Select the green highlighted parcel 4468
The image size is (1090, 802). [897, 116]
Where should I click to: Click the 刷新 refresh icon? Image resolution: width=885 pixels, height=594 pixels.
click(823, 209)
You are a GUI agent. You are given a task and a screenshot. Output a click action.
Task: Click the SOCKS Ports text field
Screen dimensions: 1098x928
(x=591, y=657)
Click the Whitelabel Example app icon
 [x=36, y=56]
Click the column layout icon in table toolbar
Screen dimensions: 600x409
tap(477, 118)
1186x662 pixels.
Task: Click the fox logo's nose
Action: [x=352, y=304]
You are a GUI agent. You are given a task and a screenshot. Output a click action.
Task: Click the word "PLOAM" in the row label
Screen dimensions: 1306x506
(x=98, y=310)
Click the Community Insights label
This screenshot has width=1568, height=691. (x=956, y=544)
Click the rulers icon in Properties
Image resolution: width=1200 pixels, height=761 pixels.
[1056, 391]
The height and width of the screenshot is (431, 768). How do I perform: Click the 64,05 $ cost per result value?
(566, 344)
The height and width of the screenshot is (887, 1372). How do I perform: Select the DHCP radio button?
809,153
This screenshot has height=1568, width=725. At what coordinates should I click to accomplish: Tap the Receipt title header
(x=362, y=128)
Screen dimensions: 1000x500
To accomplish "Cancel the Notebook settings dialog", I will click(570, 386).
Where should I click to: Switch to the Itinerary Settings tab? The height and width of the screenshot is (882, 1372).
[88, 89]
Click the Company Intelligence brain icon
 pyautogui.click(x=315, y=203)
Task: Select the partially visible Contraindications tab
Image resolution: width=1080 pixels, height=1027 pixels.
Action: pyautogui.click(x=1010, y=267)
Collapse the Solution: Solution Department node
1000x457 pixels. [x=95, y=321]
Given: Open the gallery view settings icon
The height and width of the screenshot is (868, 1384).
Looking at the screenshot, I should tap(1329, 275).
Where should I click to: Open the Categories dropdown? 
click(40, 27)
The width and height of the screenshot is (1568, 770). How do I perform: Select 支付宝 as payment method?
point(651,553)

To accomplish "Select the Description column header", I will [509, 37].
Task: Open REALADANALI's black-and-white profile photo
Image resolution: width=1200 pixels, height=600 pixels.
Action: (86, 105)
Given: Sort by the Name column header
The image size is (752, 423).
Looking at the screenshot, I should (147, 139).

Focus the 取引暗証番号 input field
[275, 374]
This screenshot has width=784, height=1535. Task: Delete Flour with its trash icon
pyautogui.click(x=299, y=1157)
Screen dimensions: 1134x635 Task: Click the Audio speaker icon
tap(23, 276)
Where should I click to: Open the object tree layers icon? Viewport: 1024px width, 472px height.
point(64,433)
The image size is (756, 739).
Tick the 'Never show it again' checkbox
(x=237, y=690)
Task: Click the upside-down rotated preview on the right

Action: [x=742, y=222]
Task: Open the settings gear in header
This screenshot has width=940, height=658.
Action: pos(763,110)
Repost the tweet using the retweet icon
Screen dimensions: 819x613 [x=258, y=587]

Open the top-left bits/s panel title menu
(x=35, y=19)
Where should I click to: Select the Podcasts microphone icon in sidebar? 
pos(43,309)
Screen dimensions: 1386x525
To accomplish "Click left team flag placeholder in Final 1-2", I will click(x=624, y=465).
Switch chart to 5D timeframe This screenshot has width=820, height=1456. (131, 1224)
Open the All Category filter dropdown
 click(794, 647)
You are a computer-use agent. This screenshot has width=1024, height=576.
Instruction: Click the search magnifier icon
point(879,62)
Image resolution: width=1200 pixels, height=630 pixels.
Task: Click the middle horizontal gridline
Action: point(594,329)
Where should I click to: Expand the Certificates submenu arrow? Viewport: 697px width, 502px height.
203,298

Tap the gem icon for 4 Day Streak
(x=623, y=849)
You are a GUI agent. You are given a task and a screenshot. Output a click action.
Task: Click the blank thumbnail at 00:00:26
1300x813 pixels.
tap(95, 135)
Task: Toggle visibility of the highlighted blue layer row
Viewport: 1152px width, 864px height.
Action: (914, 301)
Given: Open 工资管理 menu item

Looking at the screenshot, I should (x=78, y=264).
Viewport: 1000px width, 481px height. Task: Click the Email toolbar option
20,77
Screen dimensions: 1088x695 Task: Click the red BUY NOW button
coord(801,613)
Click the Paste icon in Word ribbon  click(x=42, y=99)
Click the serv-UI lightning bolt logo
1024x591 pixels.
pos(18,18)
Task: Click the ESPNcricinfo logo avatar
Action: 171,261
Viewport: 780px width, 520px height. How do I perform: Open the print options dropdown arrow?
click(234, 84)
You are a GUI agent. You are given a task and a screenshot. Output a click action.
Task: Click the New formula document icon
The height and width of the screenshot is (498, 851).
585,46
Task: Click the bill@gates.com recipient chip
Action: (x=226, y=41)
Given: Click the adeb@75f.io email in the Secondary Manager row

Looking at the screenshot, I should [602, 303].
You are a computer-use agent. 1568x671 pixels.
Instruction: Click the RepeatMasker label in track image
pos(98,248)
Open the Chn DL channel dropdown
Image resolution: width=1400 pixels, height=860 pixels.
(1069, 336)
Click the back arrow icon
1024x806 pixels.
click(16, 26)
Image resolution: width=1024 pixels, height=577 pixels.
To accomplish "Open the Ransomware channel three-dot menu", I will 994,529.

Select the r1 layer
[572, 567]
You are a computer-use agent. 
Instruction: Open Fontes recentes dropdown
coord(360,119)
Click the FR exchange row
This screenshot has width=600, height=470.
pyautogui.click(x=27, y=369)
......
◆ **Task instructions**
Gather every line from the records above that contains the word "left". Case counts.

◆ **Task output**
Open the top-left bits/s panel title menu
To accomplish "Click left team flag placeholder in Final 1-2", I will click(x=624, y=465).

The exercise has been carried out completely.